Stocks Fell Again Last Week as Trade War Kept Getting Worse

Stocks Fell Again Last Week as Trade War Kept Getting Worse

Stocks remain under pressure as the trade war against China worsens.

The S&P 500 was positive for most of last week, but then came a quick succession of events on Friday morning. First, Beijing imposed tariffs on an additional $75 billion of U.S. products. President Trump quickly responded by ordering U.S. companies “to immediately start looking for an alternative to China” as a supplier.

The S&P 500 immediately turned lower and ended the period between Friday, August 15, and Friday, August 23, down 1.4 percent. It was the fourth straight losing week, and the fifth negative return in the last six. Economically sensitive transportation stocks fell more than twice as much.

Other economic news paled in comparison to the trade war. Federal Reserve Chairman Jerome Powell seemed to confirm expectations for another rate cut next month. Initial jobless claims painted a strong picture of the labor market and housing numbers were mixed. There was growing chatter about a recession in Germany.

S&P 500 in a Range

The S&P 500 has bounced between 2825 and 2940 all month. It’s also consolidating below its 50-day moving average. Is a test of the 200-day moving average in the cards next?

S&P 500 chart with select moving averages and range between 2825 and 2940.
S&P 500 chart with select moving averages and range between 2825 and 2940.

Materials stocks like fertilizers and chemicals were the worst-performing sector last week. That’s not a surprise because they typically follow expectations about the global economy. Energy slid for similar reasons. Banks and financials struggled as the yield curve inverted again.

But that same story — lower interest rates — helped lift housing stocks. Gold miners benefited from the economic and trade anxieties. Software makers and utilities also gained.

Meanwhile, sellers targeted companies with heavy exposure to China like Apple (AAPL), Nike (NKE) and Caterpillar (CAT).

Target Hits the Mark

Target (TGT) was the S&P 500’s best performer last week, up 23 percent. The big-box retailer broke over $100 for the first time ever on signs its digital transformation is working. Nordstrom (JWN) and Lowe’s (LOW) followed with gains of about 13 percent each.
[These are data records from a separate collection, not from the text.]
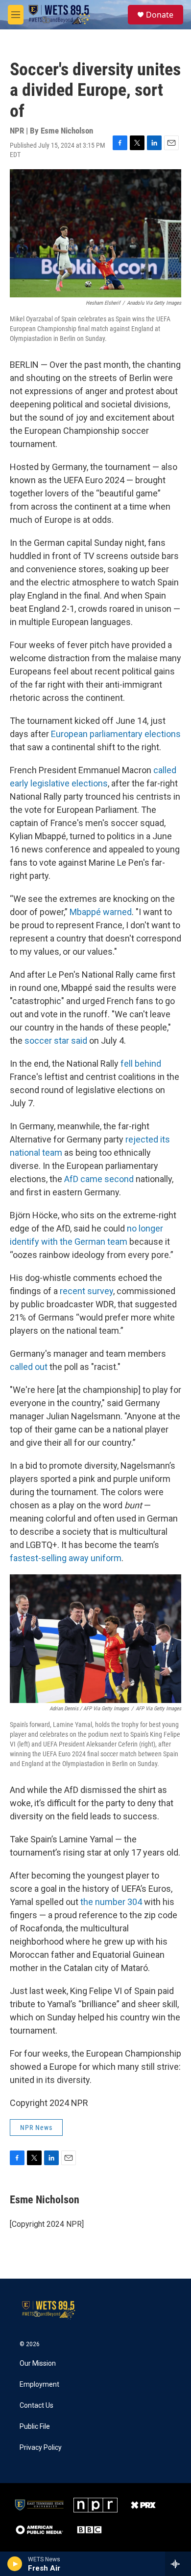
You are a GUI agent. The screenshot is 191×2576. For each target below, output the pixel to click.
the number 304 (111, 1902)
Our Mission (38, 2363)
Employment (39, 2384)
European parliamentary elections (116, 734)
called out (29, 1367)
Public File (35, 2426)
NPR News (36, 2127)
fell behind (140, 1063)
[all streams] (178, 2564)
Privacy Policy (41, 2447)
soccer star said (55, 1040)
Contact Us (36, 2405)
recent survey (86, 1291)
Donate (159, 14)
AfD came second (99, 1179)
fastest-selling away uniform (65, 1558)
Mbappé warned (101, 912)
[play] (15, 2564)
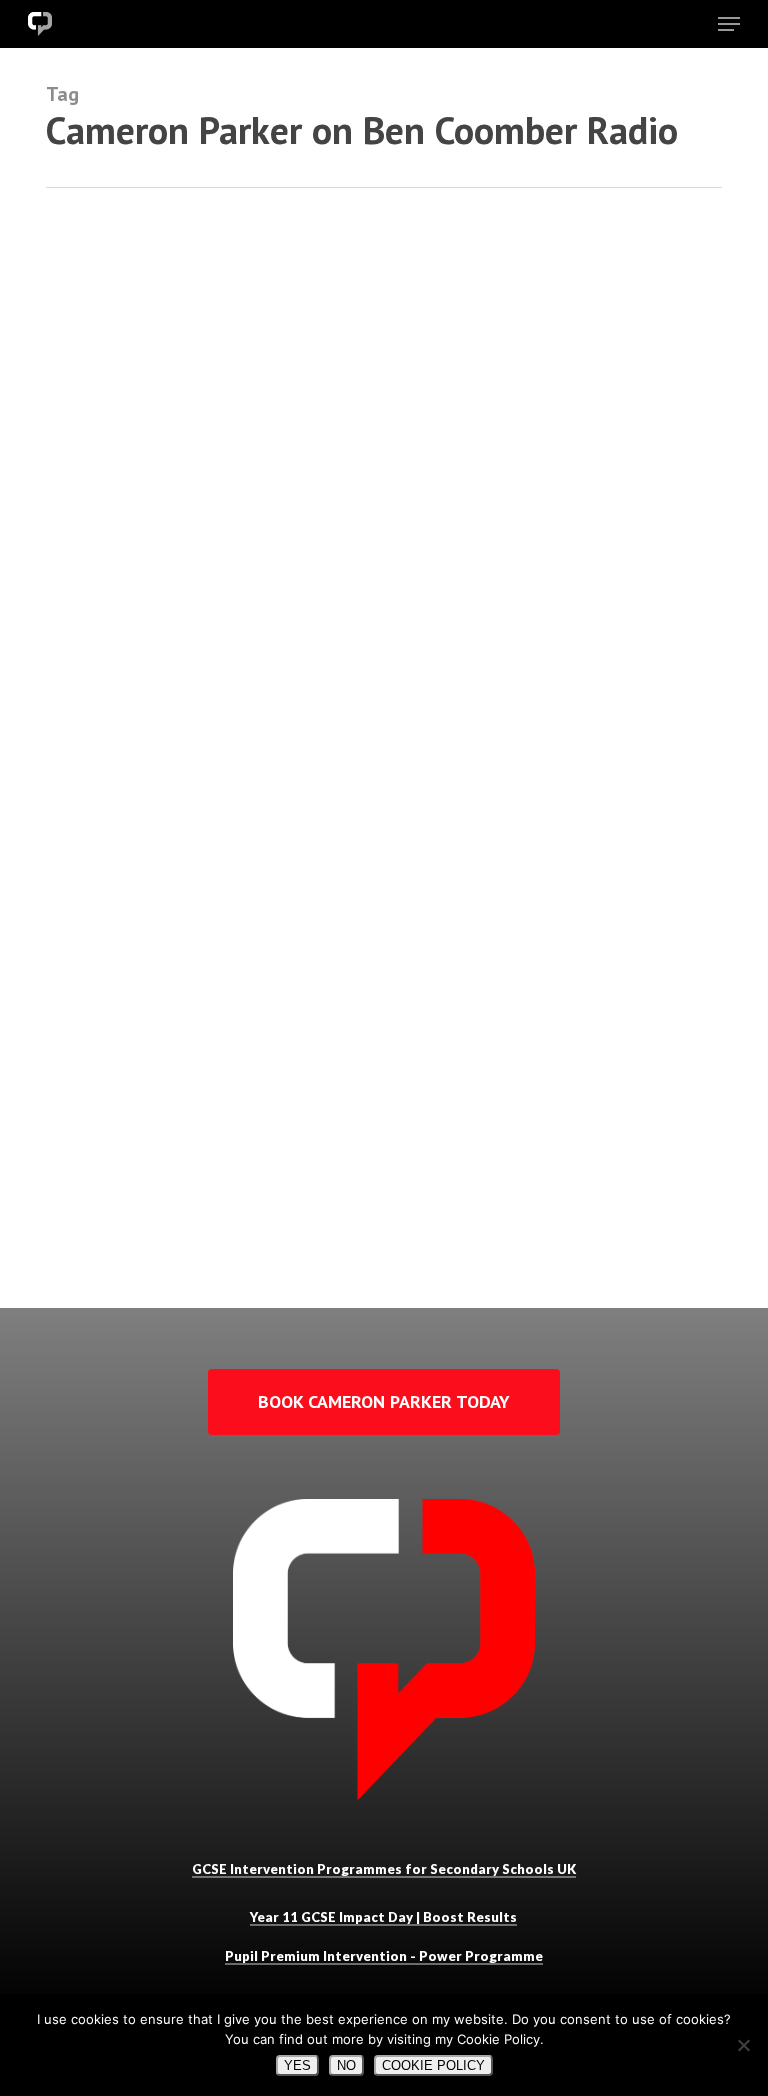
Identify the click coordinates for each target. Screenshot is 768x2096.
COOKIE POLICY (433, 2065)
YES (297, 2065)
Department-store operator JWN rallied after its quarterly results gave investors some hope it will avoid an inventory glut and adapt to the new economy. LOW benefited from strong margins and demand from contractors.

But then you had L Brands (LB), falling 14 percent to its lowest level of the decade. Strong demand for Victoria’s Secret led the stock to triple digits earlier in the decade. Now weakness at the same store has dragged LB all the way back below $20.

General Electric (GE) was the second-worst performer in the S&P 500 last week, down 9 percent. That followed disputes about the company’s accounting earlier in the month.

Dog Days of Summer at Hand

The current week, immediately before Labor Day, is often one of the quietest in the year because of summer vacations. Still there are some important economic reports and possibly more news on the trade war against China.

Durable-goods orders are due this morning, followed by consumer confidence tomorrow. Autodesk (ADSK) also issues results Tuesday afternoon. Wednesday brings crude-oil inventories.

Thursday’s the busiest day, with revised gross domestic product, jobless claims and pending home sales. Personal income and spending wrap things up Friday, before the long three-day weekend.